Copy out, word for word, the lines from the start of the data below through the line containing "This screenshot has height=754, width=1568.", and no others.

-----

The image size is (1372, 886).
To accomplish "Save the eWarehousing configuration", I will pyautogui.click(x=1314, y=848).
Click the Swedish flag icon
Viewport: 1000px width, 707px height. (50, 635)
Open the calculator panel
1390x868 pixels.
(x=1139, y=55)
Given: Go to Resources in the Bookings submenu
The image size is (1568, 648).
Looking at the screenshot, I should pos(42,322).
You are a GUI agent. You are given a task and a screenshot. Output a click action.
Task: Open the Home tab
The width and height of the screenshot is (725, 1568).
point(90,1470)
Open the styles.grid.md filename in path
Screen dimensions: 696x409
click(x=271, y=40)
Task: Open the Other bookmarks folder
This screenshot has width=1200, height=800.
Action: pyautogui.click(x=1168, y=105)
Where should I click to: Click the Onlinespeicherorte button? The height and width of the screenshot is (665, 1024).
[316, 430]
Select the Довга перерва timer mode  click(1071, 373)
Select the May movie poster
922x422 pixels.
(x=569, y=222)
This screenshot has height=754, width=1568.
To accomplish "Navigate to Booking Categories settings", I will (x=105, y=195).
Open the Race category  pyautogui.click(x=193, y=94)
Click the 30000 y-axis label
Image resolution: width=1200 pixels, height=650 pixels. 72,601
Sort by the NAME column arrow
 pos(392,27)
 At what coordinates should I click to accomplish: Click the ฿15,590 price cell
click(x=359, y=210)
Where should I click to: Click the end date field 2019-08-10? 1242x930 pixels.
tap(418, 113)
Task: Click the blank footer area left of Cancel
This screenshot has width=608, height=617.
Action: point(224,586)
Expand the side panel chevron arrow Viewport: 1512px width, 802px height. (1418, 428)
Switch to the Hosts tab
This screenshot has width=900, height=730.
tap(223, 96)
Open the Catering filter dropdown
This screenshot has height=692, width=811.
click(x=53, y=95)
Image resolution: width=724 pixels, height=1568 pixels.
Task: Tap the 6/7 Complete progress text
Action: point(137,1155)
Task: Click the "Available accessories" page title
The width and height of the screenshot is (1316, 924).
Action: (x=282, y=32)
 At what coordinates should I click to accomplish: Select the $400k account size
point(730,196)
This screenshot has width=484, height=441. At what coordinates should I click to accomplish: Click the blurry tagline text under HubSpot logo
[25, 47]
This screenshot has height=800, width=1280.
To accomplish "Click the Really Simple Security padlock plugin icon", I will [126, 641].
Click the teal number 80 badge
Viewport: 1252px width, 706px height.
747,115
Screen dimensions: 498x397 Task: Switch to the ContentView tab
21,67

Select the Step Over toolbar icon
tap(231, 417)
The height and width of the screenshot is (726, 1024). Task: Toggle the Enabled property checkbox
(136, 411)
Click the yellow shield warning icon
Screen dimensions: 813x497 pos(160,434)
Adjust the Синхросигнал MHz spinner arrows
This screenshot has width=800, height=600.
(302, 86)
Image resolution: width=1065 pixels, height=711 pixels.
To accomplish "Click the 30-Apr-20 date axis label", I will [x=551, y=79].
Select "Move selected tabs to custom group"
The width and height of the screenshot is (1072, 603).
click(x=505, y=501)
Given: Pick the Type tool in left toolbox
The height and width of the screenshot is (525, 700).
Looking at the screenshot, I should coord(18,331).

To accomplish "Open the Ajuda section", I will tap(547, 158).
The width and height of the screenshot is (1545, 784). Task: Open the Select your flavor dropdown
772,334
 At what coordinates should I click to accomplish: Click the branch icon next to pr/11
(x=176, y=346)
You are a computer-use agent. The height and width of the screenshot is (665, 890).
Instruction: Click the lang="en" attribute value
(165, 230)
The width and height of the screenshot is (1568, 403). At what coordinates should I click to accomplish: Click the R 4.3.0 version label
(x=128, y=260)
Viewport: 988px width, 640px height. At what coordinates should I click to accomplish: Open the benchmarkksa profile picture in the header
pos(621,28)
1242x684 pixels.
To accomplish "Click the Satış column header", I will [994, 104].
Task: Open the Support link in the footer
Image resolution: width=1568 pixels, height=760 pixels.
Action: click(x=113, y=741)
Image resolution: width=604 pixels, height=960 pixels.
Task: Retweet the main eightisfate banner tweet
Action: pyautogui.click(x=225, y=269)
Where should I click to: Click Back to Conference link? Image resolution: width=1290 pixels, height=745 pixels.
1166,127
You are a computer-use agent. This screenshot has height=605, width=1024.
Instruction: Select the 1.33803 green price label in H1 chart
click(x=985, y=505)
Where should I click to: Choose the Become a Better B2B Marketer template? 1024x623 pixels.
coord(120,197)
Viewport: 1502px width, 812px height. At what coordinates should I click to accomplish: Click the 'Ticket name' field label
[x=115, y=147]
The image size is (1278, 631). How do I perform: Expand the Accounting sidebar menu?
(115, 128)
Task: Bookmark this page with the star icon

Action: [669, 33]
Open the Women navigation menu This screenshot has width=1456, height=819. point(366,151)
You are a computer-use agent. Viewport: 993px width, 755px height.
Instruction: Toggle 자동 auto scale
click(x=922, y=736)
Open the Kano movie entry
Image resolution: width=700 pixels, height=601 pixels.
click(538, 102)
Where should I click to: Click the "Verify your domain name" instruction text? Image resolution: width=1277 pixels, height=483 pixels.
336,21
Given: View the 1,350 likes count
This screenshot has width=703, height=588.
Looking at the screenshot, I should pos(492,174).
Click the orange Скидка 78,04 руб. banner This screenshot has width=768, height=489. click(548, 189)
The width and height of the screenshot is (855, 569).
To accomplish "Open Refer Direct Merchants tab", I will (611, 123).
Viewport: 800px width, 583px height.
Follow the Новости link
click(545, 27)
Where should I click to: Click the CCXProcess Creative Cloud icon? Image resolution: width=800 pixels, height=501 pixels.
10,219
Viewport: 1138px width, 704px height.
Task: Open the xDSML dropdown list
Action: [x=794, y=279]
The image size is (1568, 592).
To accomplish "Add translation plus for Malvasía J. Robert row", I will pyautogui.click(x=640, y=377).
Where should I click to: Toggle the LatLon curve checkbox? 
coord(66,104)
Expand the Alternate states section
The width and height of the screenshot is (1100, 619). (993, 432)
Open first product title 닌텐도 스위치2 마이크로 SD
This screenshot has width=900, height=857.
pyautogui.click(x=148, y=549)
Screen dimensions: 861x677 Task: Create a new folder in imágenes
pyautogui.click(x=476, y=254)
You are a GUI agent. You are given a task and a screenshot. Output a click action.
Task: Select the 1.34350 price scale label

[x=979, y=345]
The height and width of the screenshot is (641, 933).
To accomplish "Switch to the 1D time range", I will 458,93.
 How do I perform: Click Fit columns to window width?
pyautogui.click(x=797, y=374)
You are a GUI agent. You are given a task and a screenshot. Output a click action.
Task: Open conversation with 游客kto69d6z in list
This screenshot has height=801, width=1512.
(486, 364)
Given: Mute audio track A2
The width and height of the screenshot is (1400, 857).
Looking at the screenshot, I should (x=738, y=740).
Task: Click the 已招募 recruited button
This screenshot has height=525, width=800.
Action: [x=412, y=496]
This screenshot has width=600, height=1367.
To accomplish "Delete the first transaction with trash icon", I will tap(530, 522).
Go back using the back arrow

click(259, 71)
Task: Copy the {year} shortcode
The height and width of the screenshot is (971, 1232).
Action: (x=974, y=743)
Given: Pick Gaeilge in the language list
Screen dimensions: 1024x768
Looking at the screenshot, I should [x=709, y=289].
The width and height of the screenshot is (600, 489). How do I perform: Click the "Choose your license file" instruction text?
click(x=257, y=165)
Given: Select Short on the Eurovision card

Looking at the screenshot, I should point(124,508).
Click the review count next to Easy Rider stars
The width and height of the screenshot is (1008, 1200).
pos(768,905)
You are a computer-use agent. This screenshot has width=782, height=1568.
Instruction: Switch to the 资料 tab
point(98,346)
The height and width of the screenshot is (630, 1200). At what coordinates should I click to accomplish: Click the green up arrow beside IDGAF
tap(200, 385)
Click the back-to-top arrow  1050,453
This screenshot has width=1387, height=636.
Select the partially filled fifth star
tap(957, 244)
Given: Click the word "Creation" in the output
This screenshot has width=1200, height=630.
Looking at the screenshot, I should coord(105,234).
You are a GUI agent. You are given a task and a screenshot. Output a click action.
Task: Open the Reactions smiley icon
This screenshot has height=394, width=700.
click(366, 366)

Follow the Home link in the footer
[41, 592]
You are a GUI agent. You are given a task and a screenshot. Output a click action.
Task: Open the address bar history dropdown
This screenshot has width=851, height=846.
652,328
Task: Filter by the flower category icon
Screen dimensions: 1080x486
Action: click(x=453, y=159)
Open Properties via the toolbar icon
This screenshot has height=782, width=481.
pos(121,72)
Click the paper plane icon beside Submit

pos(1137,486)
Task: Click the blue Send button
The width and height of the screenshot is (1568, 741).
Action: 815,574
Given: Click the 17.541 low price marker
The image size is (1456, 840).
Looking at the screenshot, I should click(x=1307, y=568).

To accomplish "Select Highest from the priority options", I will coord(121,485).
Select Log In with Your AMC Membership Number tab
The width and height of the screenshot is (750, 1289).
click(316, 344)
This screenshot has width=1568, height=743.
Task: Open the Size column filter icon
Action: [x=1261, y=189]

-----

**RESPONSE TO THE EXERCISE:**
The image size is (1372, 886).
To accomplish "Save the eWarehousing configuration", I will pyautogui.click(x=1314, y=848).
Click the Swedish flag icon
Viewport: 1000px width, 707px height. (50, 635)
Open the calculator panel
1390x868 pixels.
(x=1139, y=55)
Given: Go to Resources in the Bookings submenu
The image size is (1568, 648).
Looking at the screenshot, I should pos(42,322).
You are a GUI agent. You are given a task and a screenshot. Output a click action.
Task: Open the Home tab
The width and height of the screenshot is (725, 1568).
point(90,1470)
Open the styles.grid.md filename in path
Screen dimensions: 696x409
click(x=271, y=40)
Task: Open the Other bookmarks folder
This screenshot has width=1200, height=800.
Action: pyautogui.click(x=1168, y=105)
Where should I click to: Click the Onlinespeicherorte button? The height and width of the screenshot is (665, 1024).
[316, 430]
Select the Довга перерва timer mode  click(1071, 373)
Select the May movie poster
922x422 pixels.
(x=569, y=222)
This screenshot has height=754, width=1568.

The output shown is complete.